This is a very fine instance of the purely idea emotion—extravagant, if you like, in the force of the imagery used, but absolutely sincere and true; for the imagination of love is necessarily extravagant. It would be quite useless to ask whether the sound of a girl’s footsteps could really waken a dead man; we know that love can fancy such things quite naturally, not in one country only but everywhere. An Arabian poem written long before the time of Mohammed contains exactly the same thought in simpler words; and I think that there are some old Japanese songs containing something similar. All that the statement really means is that the voice, the look, the touch, even the footstep of the woman beloved have come to possess for the lover a significance as great as life and death. For the moment he knows no other divinity; she is his god, in the sense that her power over him has become infinite and irresistible.

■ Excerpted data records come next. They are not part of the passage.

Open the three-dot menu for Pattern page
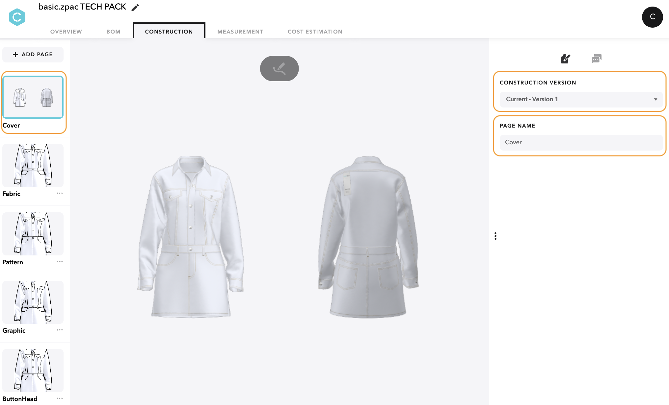Screen dimensions: 669x405 coord(60,262)

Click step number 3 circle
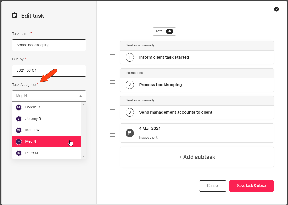click(x=130, y=112)
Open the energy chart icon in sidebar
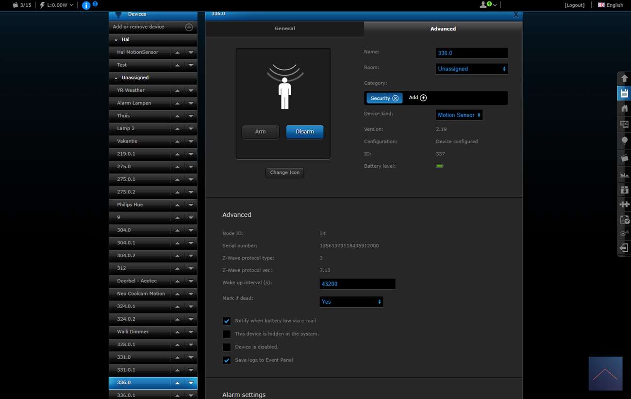This screenshot has width=631, height=399. (624, 174)
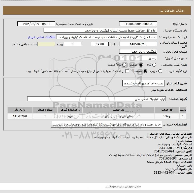The image size is (194, 193).
Task: Choose the جزیی purchase type radio
Action: 160,71
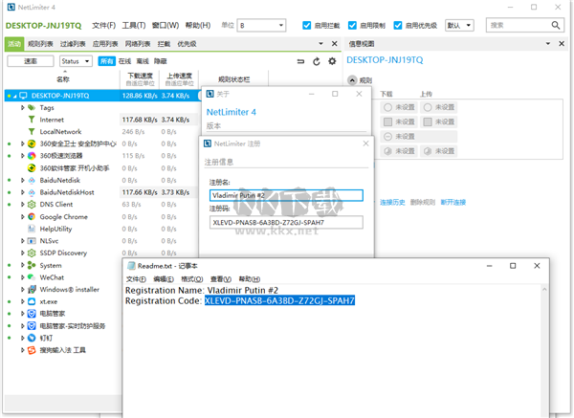
Task: Disable the 启用优先级 checkbox
Action: tap(399, 25)
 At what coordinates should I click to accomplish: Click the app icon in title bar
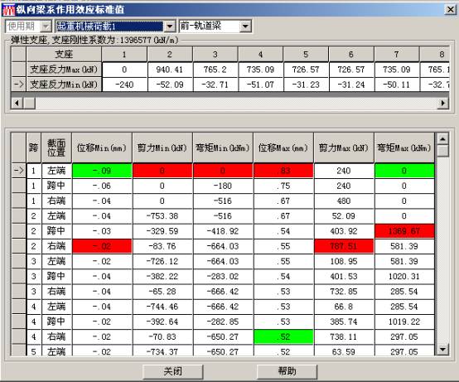[x=8, y=10]
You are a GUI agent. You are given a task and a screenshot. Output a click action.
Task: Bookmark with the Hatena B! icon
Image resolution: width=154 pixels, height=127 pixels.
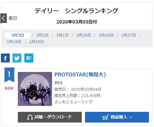click(x=29, y=58)
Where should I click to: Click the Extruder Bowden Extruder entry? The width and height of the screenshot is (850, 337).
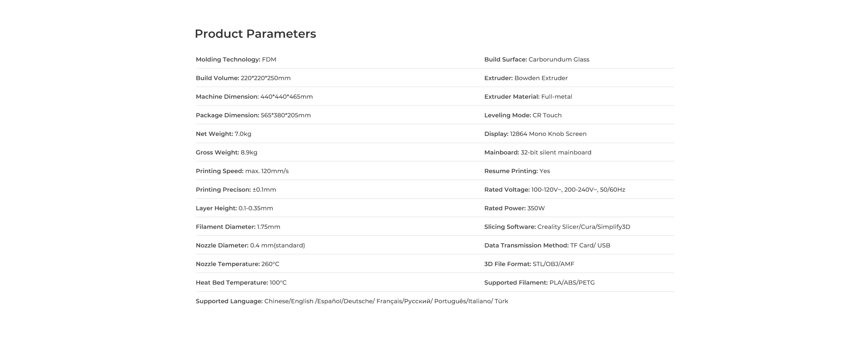[526, 78]
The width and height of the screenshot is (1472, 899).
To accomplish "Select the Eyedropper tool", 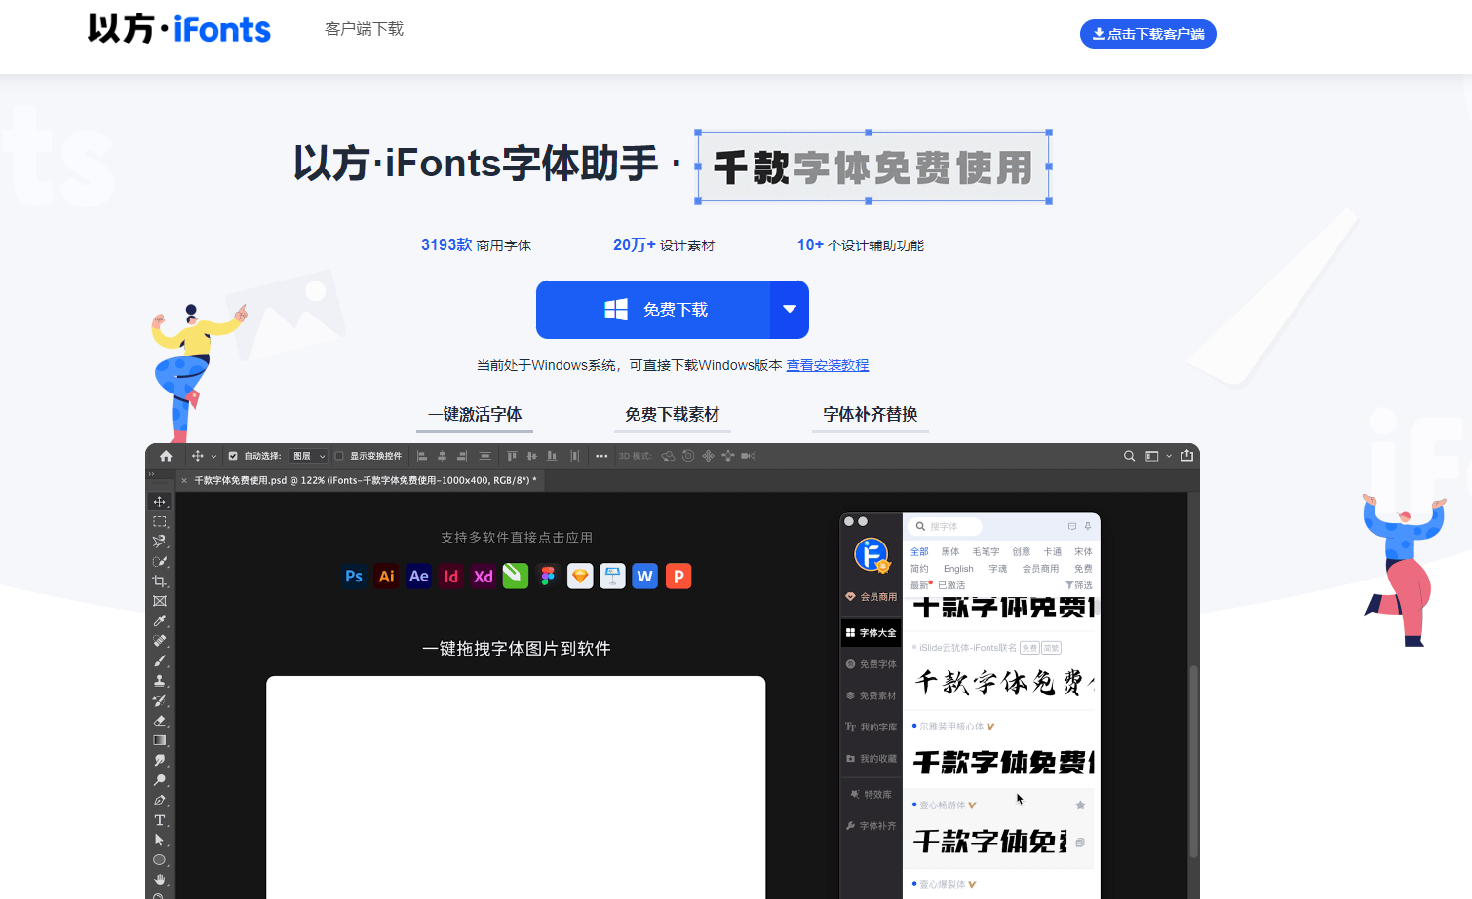I will pyautogui.click(x=160, y=620).
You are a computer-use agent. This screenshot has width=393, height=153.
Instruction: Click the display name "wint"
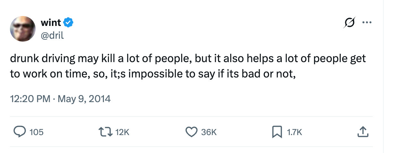(51, 23)
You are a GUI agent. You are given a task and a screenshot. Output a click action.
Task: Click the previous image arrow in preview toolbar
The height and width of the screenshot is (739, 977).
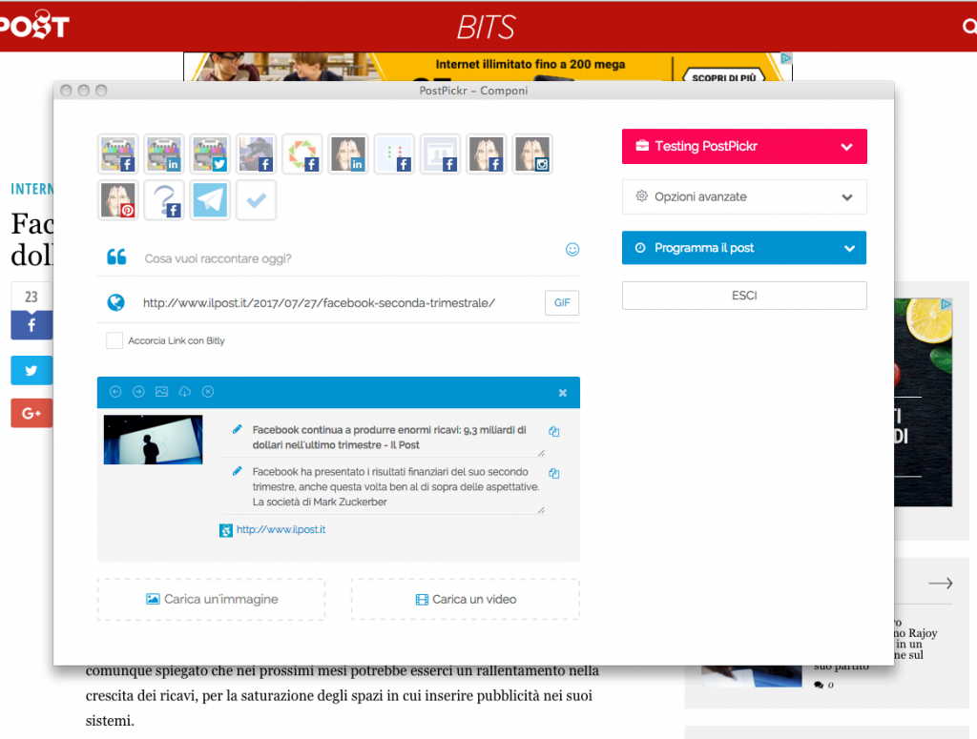point(115,392)
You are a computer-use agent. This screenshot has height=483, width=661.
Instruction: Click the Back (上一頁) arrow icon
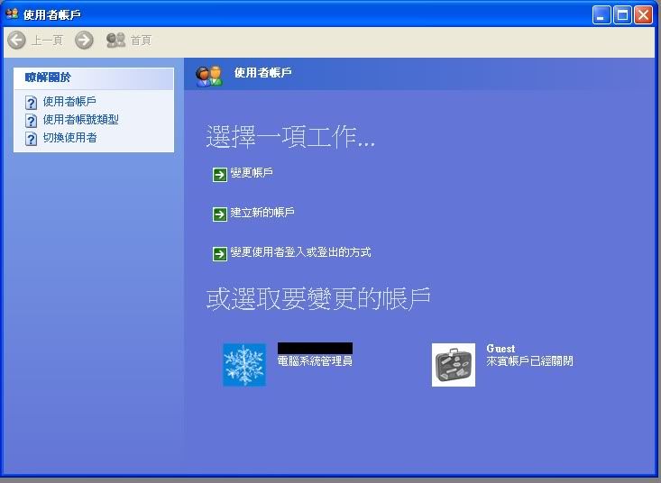click(16, 40)
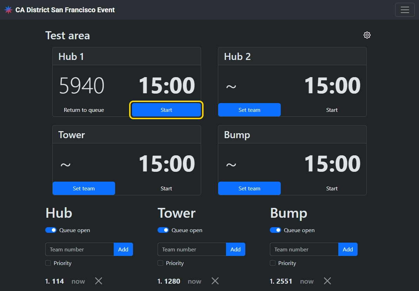Return team 5940 to queue
Viewport: 419px width, 291px height.
point(84,110)
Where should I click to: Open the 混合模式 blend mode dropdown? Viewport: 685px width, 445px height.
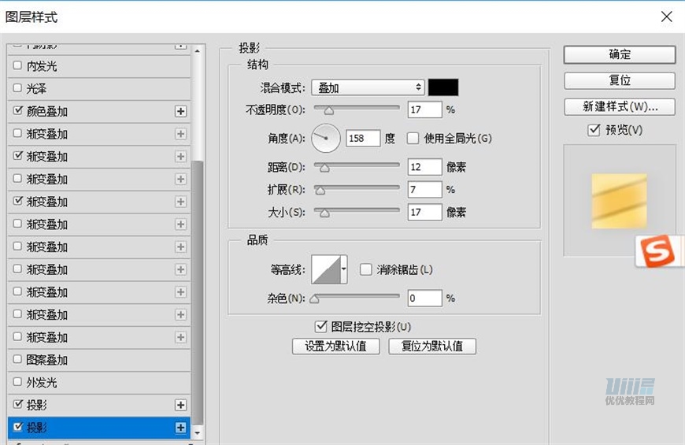pyautogui.click(x=368, y=88)
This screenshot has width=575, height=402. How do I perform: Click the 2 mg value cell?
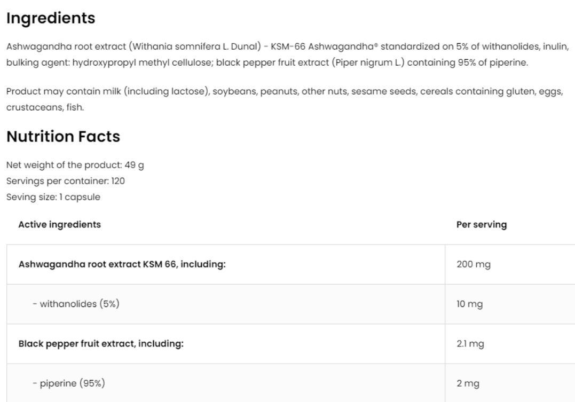[510, 383]
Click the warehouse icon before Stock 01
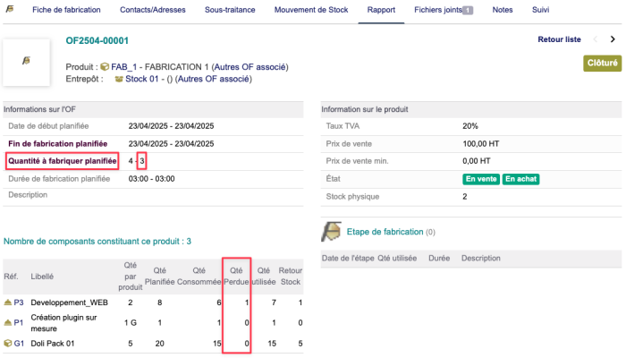626x358 pixels. point(118,79)
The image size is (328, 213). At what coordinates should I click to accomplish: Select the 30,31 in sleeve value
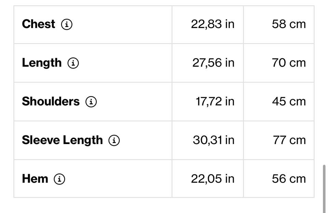pyautogui.click(x=214, y=140)
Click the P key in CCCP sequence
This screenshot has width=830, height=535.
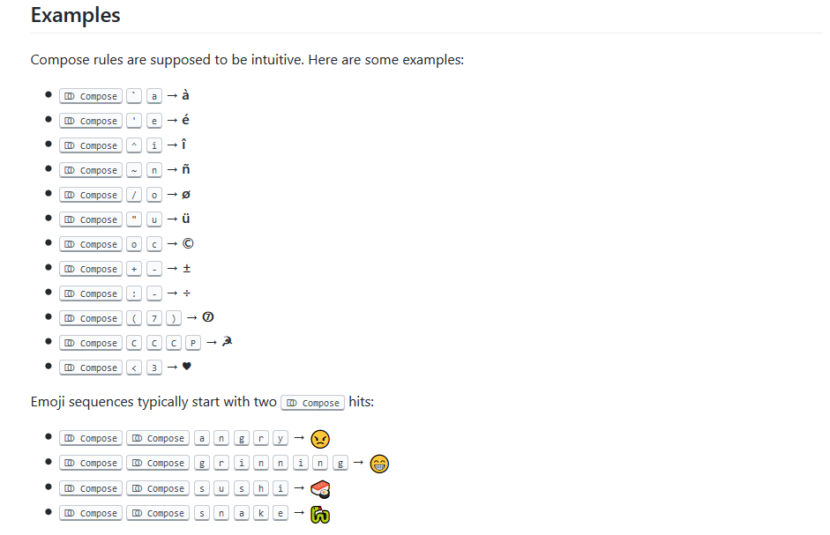pyautogui.click(x=193, y=343)
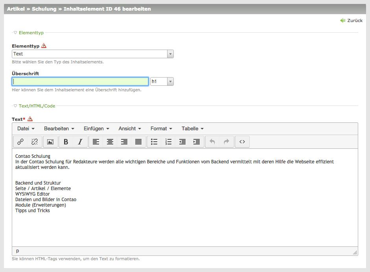Insert a bulleted list
Screen dimensions: 370x272
coord(155,142)
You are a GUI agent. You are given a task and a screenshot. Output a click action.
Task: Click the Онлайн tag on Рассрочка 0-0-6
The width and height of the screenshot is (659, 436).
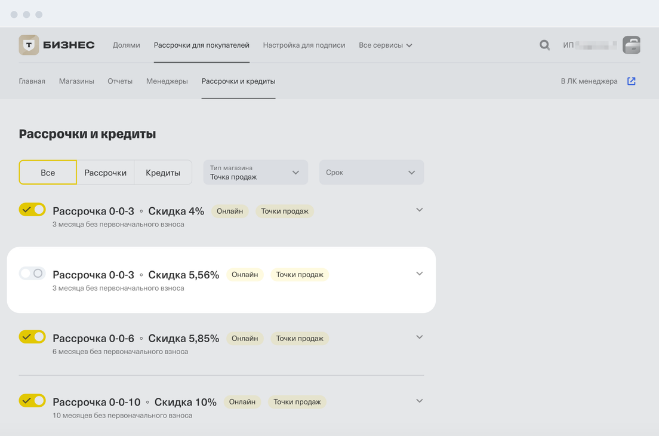(245, 339)
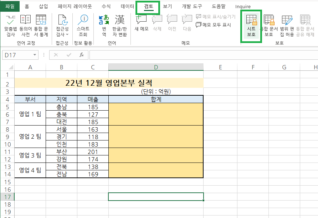
Task: Select the cell containing 부산
Action: tap(61, 151)
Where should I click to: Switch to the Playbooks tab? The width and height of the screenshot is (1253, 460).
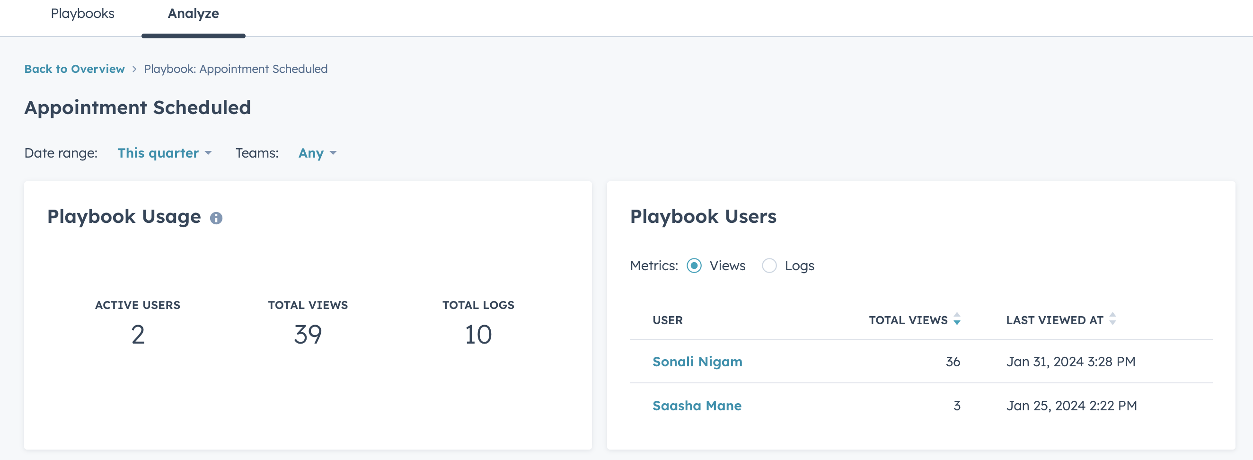tap(82, 14)
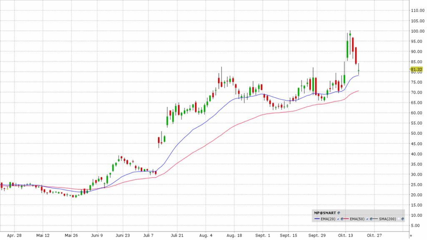Click the 50.00 level on price axis

click(417, 134)
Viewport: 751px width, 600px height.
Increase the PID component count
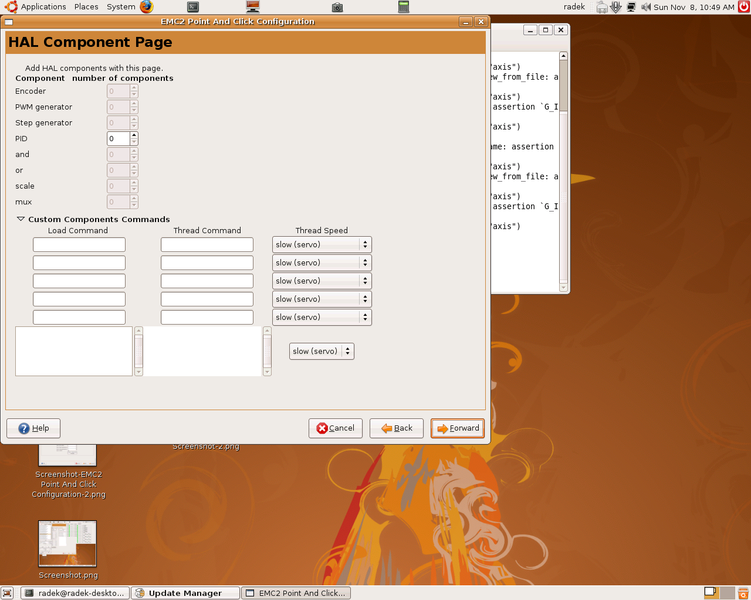(x=134, y=135)
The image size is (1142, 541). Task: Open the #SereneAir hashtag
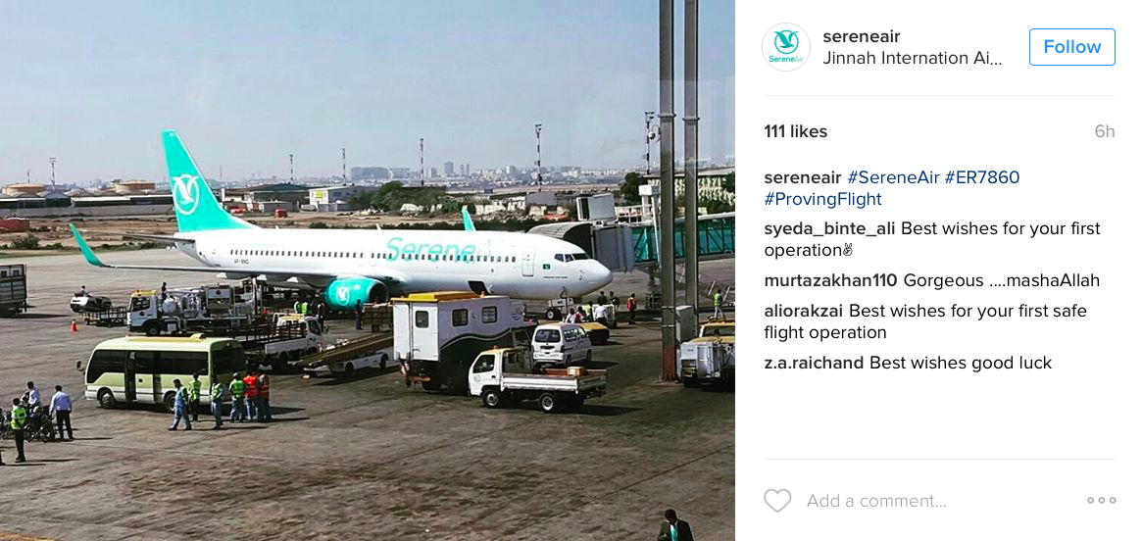point(893,177)
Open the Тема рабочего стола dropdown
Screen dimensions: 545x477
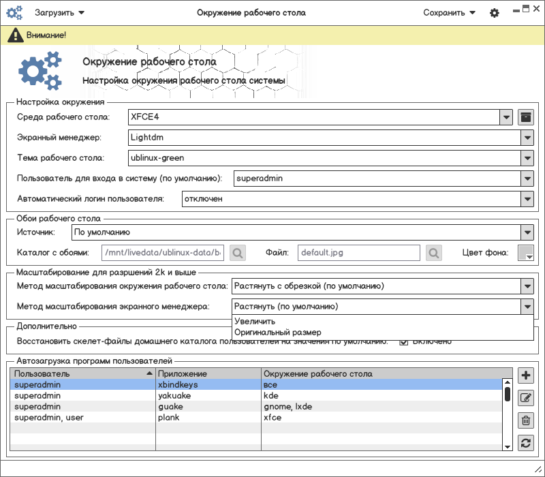527,158
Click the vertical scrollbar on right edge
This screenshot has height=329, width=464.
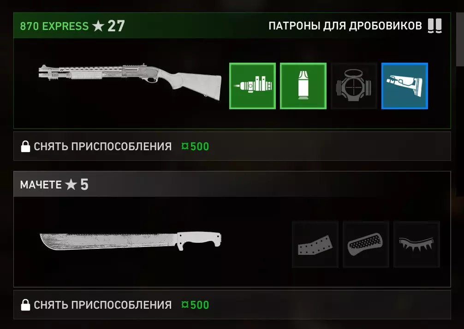pyautogui.click(x=460, y=98)

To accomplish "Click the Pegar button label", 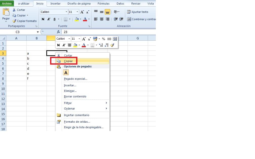I will coord(6,18).
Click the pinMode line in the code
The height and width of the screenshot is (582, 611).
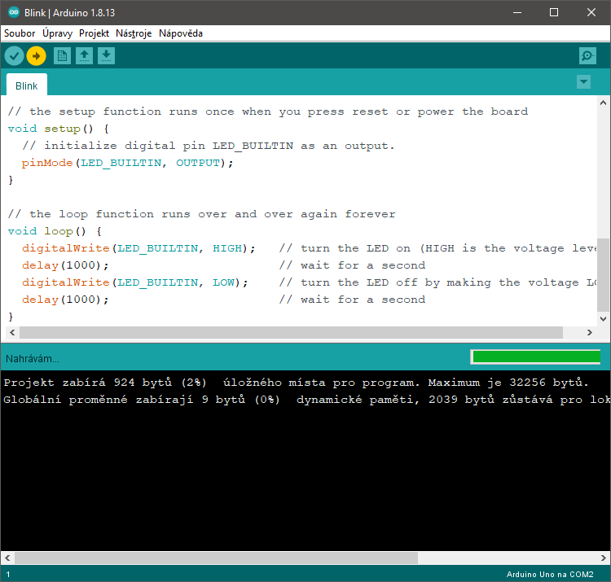point(128,163)
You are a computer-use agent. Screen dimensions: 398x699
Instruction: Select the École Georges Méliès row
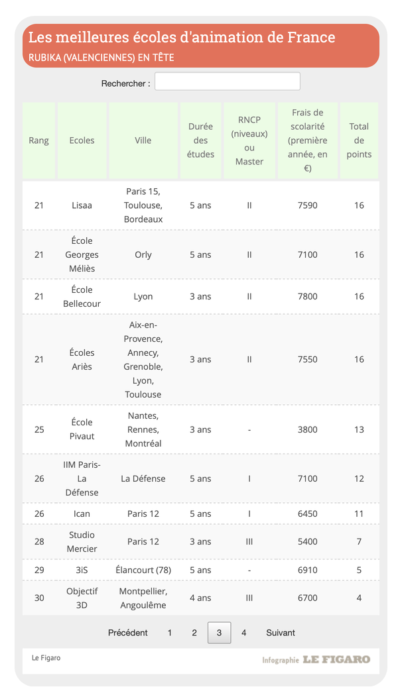pyautogui.click(x=82, y=254)
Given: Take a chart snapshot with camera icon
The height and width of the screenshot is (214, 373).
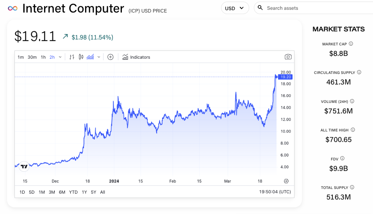Looking at the screenshot, I should click(x=288, y=57).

The second example may be furnished from another part of the same composition—the little song of exaltation after the promise to marry has been given.
O let the solid ground
Not fail beneath my feet
Before my life has found
What some have found so sweet;
Then let come what come may,
What matter if I go mad,
I shall have had my day.
Let the sweet heavens endure,
Not close and darken above
me
Before I am quite, quite sure
That there is one to love
me;
Then let come what come may
To a life that has been so sad,
I shall have had my day.
The feeling of the lover is that no matter what happens afterwards, the winning of the woman is enough to pay for life, death, pain, or anything else. One of the most remarkable phenomena of the illusion is the supreme indifference to consequences—at least to any consequences which would not signify moral shame or loss of honour, Of course the poet is supposed to consider the emotion only in generous natures. But the subject of this splendid indifference has been more wonderfully treated by Victor Hugo than by Tennyson—as we shall see later on, when considering another phase of the emotion. Before doing that, I want to call your attention to a very charming treatment of love’s romance by an American. It is one of the most delicate of modern compositions, and it is likely to become a classic, as it has already been printed in four or five different anthologies. The title is “Atalanta’s Race.”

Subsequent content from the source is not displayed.